Иными словами, мы в целом движемся в общем, «глобальном» русле. Но с большим опережением. Опережение связано с тем, что нам ощутимо не хватает тех барьеров, которые сдерживают разрушительные проявления глобализации в других государствах. В развитых странах это механизмы представительной демократии, сильное гражданское общество, система правопорядка и т.д. Где-то это, напротив, традиционные социальные структуры и религиозные нормы. В развивающихся странах сглаживать многие проблемы позволяет сама динамика экономического роста плюс сильная, национально ответственная власть (Китай, Бразилия в последнее десятилетие).
Всего перечисленного нам отчетливо недостает, отсюда – сомнительная честь быть витриной глобализационной динамики социума и в очередной раз играть роль марксова «язычника, страдающего от язв христианства». Собственно, это известно давно: противоречия цивилизационного уклада острее проявляются на периферии.
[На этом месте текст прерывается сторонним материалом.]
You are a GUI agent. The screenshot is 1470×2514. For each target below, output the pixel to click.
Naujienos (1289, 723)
Но благодаря этому на периферии могут быть даны и более острые ответы. Позволю себе предположить, что правый антиглобализм в России имеет не только особую актуальность, но и особые шансы на успех.
2. Россия обладает потенциалом самодостаточности. «В период дебатов о глобализации и всеобщей зависимости, – пишет Эмманюэль Тодд, – Россия… может стать гигантской демократической страной, имеющей равновесие внешнеторгового баланса и обладающей энергетической независимостью. Короче говоря, в мире, где доминируют Соединенные Штаты, она может стать воплощением голлистской мечты». В случае с голлистской мечтой Тодд, возможно, сказал больше, чем хотел. Ведь это не просто мечта о реальном суверенитете, это мечта о суверенитете в ситуации, когда планета стала ареной для игры превосходящих сил. Чужой игры, в которую так легко быть втянутыми на чужих условиях.
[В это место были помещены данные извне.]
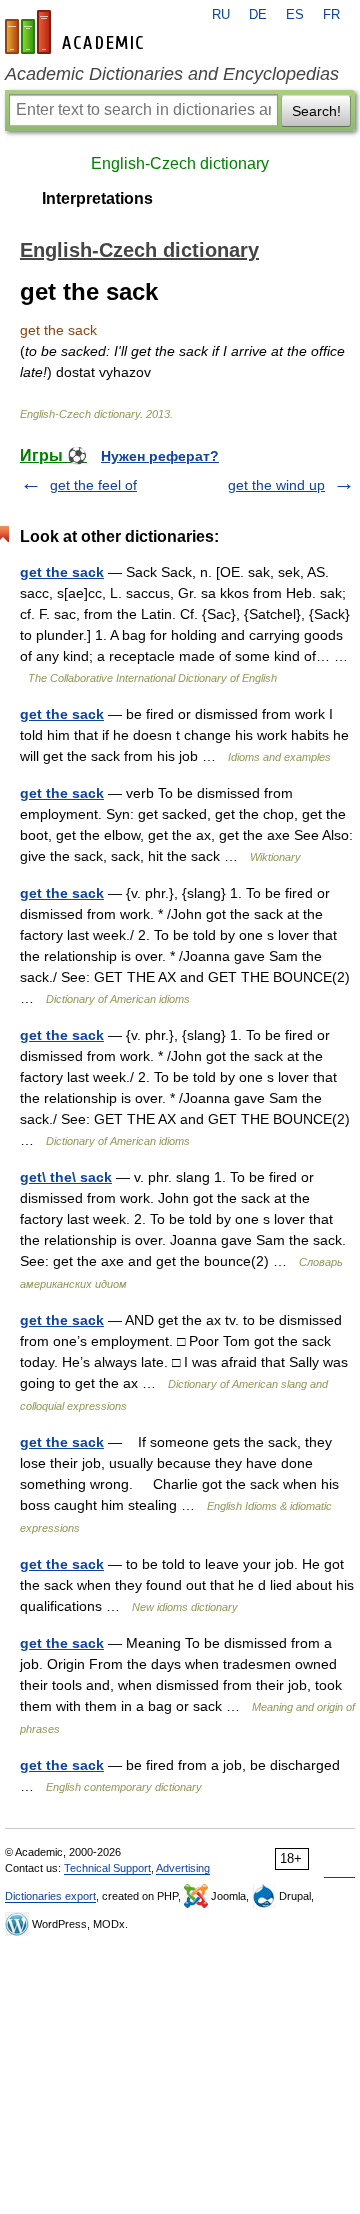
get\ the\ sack (66, 1177)
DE (258, 15)
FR (331, 15)
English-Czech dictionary (180, 163)
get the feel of (93, 485)
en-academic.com (77, 32)
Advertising (183, 1868)
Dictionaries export (50, 1896)
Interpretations (97, 198)
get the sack (62, 572)
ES (295, 15)
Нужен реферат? (160, 456)
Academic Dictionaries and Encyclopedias (172, 74)
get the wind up (276, 485)
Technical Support (107, 1868)
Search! (316, 111)
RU (221, 15)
Для де Голля такой игрой была американо-советская биполярность, для современной России – американо-китайская. При всех различиях между ними в обоих случаях речь идет о конфликтном сосуществовании двух сверхдержав (в американо-китайском случае – конфликтном симбиозе, что чревато еще большим напряжением), от которых зависит положение дел в мире и которые испытывают его на прочность. Сегодняшняя нестабильность в Северной Африке, на Ближнем и Среднем Востоке вполне может быть прочитана как ситуация косвенного конфликта сверхдержав (через посредничество третьих сил) в условиях невозможности их прямого военного столкновения. Т.е. как нечто относительно знакомое по американо-советскому опыту.
Существенное различие состоит в том, что если в эпоху прежней биполярности угроза миру исходила от взаимных противоречий сверхдержав, то сегодня также (а возможно, и прежде всего) – от их внутренних противоречий.
Эмманюэль Тодд много пишет о тех внутренних проблемах, которые делают Соединенные Штаты «опасной державой», отнюдь не безумной, но вынужденной реализовывать «стратегию умалишенного». «Блуждающая и агрессивная, напоминающая походку пьяницы стратегическая траектория “одинокой сверхдержавы” может быть удовлетворительно объяснена только на пути выявления нерешенных или неразрешимых противоречий и вытекающих отсюда чувств неудовлетворенности и страха».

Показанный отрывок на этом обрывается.